In these days, I have thought a lot about who my mother was and what she gave to her four children.
She loved both her Italian heritage and the Polish heritage into which she married. She spoke both Italian and Polish with fluency and was a dab hand at cooking the specialties of both those cultures.
Indeed, she was a fantastic cook – the best I ever encountered – although her brother Archie and her sister Angelina gave Mom a good run for her money in that department. She and her siblings loved to spar good-naturedly over the best way to cook certain Italian foods.
My ongoing battle with my weight is a testament (or maybe curse) to her wonderful cooking skills.
My mother was insightful and held no punches. I am not a barber today because of her. Believe it or not, at one time I wanted to be a barber – not a hairdresser, not a stylist, but an old-fashioned barber. When I was younger and would mention possible careers – lawyer, pharmacist and even priest – Mom would encourage me, remind me that if I studied hard and put my mind to it, I could be whatever I wanted to be.
The time I mentioned barber as a possible career, Mom’s response was this: “If you become a barber, you will wind up in jail.” When I asked for an explanation, she told me this: “A customer will sit in your chair and ask you to cut his hair short. You will cut it short. He will complain that you cut it too short. With that temper of yours, you will get mad and since you will have scissors in your hand, you will probably stab the customer and wind up in jail.”
I couldn’t argue with her reasoning, because she was probably correct. I assume that when I settled on a career as a journalist and she encouraged me, she did not think a reporter’s pen and notebook could be used as a deadly weapon that would end up with me behind bars.
It was saddening and humbling that in the last years of her life, the roles of mother and child were reversed. As her dementia got worse, I found myself tying her shoes, straightening out her clothes when she got entangled in them, helping her move about, doing her paperwork, paying her bills and seeing to other day-to-day trivia. The hardest part was calming her fears when what she imagined scared her.
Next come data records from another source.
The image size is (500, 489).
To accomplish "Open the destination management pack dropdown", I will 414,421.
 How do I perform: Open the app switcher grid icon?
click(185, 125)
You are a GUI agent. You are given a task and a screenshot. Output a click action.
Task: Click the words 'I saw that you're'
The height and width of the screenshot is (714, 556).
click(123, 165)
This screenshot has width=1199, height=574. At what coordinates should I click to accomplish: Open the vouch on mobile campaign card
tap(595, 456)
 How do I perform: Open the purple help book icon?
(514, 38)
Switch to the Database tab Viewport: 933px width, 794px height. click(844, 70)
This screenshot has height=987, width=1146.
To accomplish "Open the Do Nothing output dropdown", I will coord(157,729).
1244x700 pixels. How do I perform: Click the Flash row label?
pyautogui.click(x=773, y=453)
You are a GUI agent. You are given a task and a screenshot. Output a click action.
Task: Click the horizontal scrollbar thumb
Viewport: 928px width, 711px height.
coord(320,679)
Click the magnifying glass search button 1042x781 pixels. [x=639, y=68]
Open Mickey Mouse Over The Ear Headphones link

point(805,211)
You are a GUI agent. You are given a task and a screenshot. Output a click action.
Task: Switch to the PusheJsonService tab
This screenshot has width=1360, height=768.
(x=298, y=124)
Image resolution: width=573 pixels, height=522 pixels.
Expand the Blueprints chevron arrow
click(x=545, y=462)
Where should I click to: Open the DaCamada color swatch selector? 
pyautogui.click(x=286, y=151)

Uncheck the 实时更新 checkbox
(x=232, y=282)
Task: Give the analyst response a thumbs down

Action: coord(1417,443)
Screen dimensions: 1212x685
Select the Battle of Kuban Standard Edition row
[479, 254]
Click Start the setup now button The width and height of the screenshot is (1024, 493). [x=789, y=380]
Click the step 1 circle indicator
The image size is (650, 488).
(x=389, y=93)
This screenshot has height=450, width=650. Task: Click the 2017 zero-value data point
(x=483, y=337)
For a long time, whenever I would visit her, I would bring a bag of her favorite candy, Butterfingers, despite her doctor’s declaration that she should not indulge in that particular vice. Each time I brought the bag of candy, for the benefit of those within earshot she would loudly admonish me for bringing the candy bars and protest that she did not want them. Then, quietly so no one could hear, she would tell me where to hide the bag of forbidden treats so no one would take them from her.
A friend of mine was very insightful in offering his condolences when he said to me “welcome to the ranks of the middle-aged orphans.” In an oddball way, that is how I feel. I used to be able to say, “I have parents;” now I say, “I had parents.” At one time, there used to be so many layers between death and me. I had a great grandfather, grandparents, parents and numerous aunts and uncles who stood between me and my consideration of my mortality. Since my mother was the last of her generation, there is no longer that luxury of putting off thinking about eternity.
The outpouring of sympathy and grief and condolences and promises of prayers from family and friends have been a great source of comfort to my family. I have lived my whole life professing the tenets of my Catholic faith. These are the days that I have to live what I profess to believe.
I mourn my mother, I celebrate who she was and the life she gave me, and I take great comfort in knowing that she is with God and with my father and able to enjoy her Butterfingers with impunity.